The "experts" tell us to limit screen time to one hour a day, which I can see ... and yet it would not work for us. No - we love our minecraft, wii, plants vs. zombies, youtube, netflix, and lego.com too much, and I am inclined toward the philosophy of letting them do what they love.
But letting them have as much screen time as they wanted wasn't working for us either. The primary problem became that they both wanted access to the same devices at the same time, and ended up fighting over them all the time. It was driving me crazy.
So I made up these "Screen Time Tickets". The tickets can be used to purchase screen time on any of our devices that are available at the time. The kids need to have a ticket if they want to do any "non-educational/creative" screen time on a school day, and they get a ticket for each chore they do, each school subject they complete, or for one hour of non-screen and no-fighting play with each other or one hour spent alone outside. Yep, there is an element of bribery to this system, but getting them to do chores or schoolwork isn't the real point.

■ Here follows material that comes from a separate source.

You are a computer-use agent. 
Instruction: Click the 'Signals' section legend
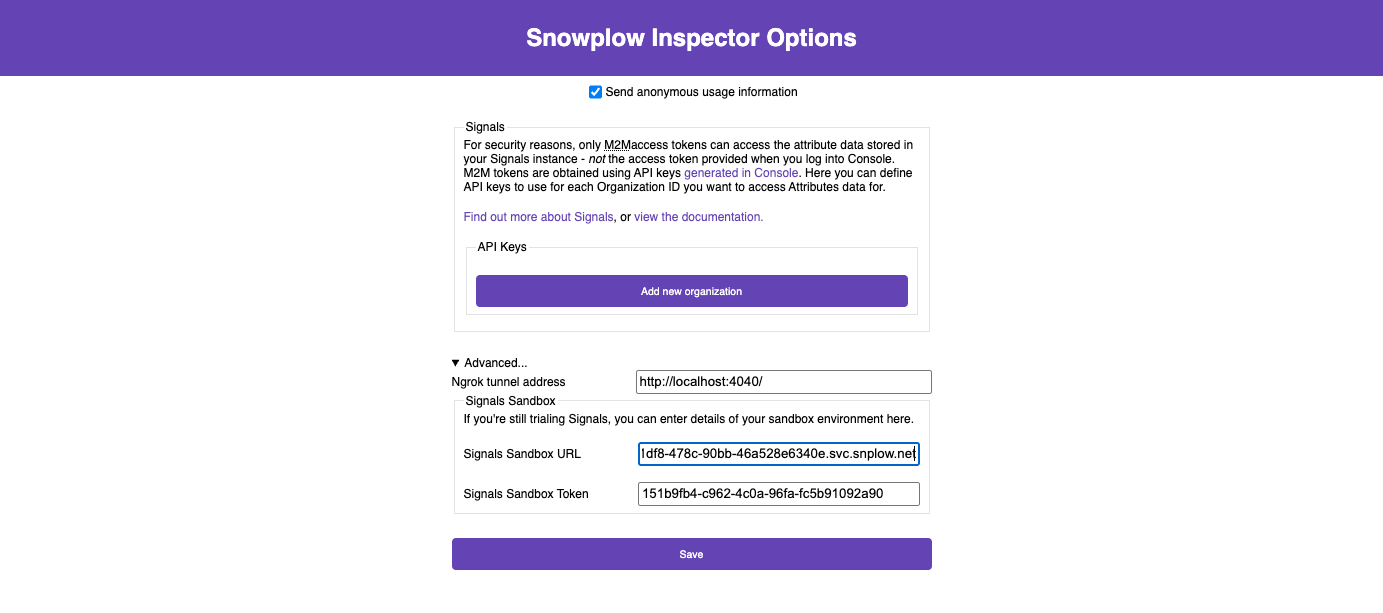[x=485, y=126]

They aren't fighting over the computer anymore, and that is the real value here. When someone had to "cash in a ticket" to get the device, and when there is a timer running for how long they will be on that device, the other one is more willing to wait. Because they get about the same number of tickets each day, they know it's "fair". And I know that there will be a balance between the screen and more active time.
The downside is that now I am constantly running a bank and operating timers. But it's worth it.